Reflections from “Giving: Limited Resources, Maximum Impact”

huifen talk on giving

Photo: Event speaker Zheng Huifen (left) receiving a token of appreciation from HSS President Mark after the event.

By Zheng Huifen

On 1 Sept 2013, I had the pleasure of leading a discussion on the topic of “Giving: Limited Resources, Maximum Impact”. The aim was to explore how each person, with limited resources, can and should make charitable contributions, and how to maximise the effect of such giving. Some 30 HSS members and guests gathered to explore the subject.

(In this article, I use “NFP” loosely to refer to not-for-profit organisations, including charities and interest groups such as the Humanist Society, which depend on donations to fund their activities.)

The session started with my presentation on the rationale behind giving. It is important to understand why you want to give, as this will help prioritise how to give. In my view, there are three main reasons for giving:

  1. Pure altruism, based on compassion and empathy.
  2. To feel good from the act of giving.
  3. In support of your own values and beliefs.

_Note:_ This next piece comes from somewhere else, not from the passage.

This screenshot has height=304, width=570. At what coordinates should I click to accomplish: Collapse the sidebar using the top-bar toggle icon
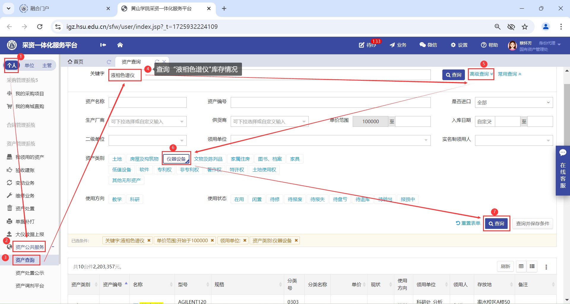103,45

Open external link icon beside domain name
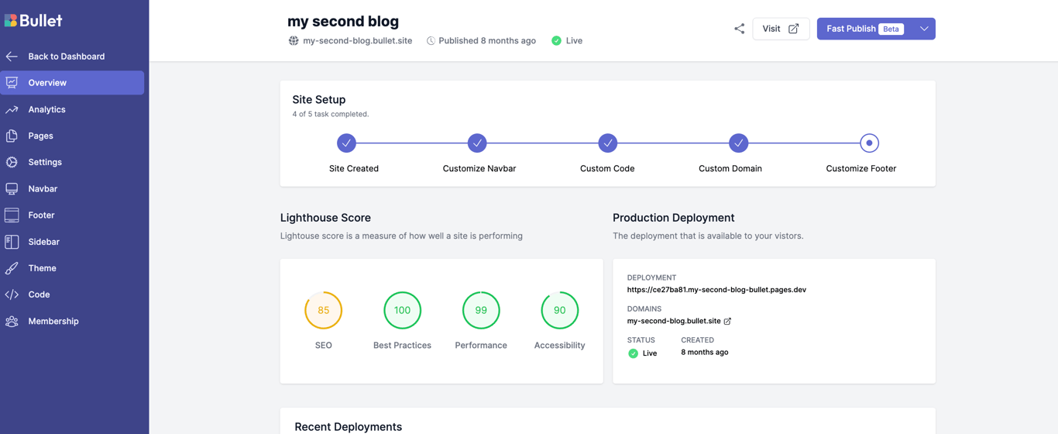pyautogui.click(x=727, y=321)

I also highlighted the difference between “monitoring” and “evaluating” the work of a NFP. “Monitoring” a NFP looks at how well the NFP is doing its work, whether it complies with the law, etc; “evaluating” a NFP looks at how good its ideas are and whether the stated aim can be reached.

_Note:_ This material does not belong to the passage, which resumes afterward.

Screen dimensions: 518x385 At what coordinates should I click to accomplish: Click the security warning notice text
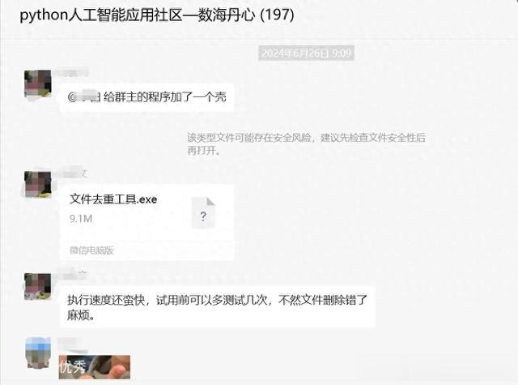(x=306, y=144)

There is no generally-acceptable ratio between the costs of overheads of a NFP and the amount spent on its programmes. Each NFP has a different structure and purpose, so it is more helpful to look at the evidence for its achievments in relation to the amount spent.

After my presentation, the participants broke into small discussion groups. A summary of the more noteworthy ideas from the discussion:

  1. No person can choose the circumstances of her birth, and this leads to fundamental inequality within society. Those people who are born in fortunate circumstances then have a moral duty to give, to reduce the unfair effects of such inequality.
  2. Some prefer NFPs which take a long-term view – both of the organisation itself and the activities it conducts. A NFP should be able to manage its money to have a future stream of income, instead of relying on donations alone. The programmes of the NFP should ideally provide a long-term benefit to the recipients.
  3. Some avoid giving to NFPs, instead giving directly to less fortunate people in their community, where effect to the recipient is immediate.
  4. It’s easier to give to a NFP whose work is related to your profession, as you are better able to evaluate and monitor it.
  5. Other ways of giving include blood donations and donating one’s body to science after death.

When the talk concluded, the positive review from participants was a pleasant surprise – even those who initially came with cynicism about philanthropy. The enthusiasm was heartening and reinforced the view that compassion and empathy are innate to all, regardless of religion.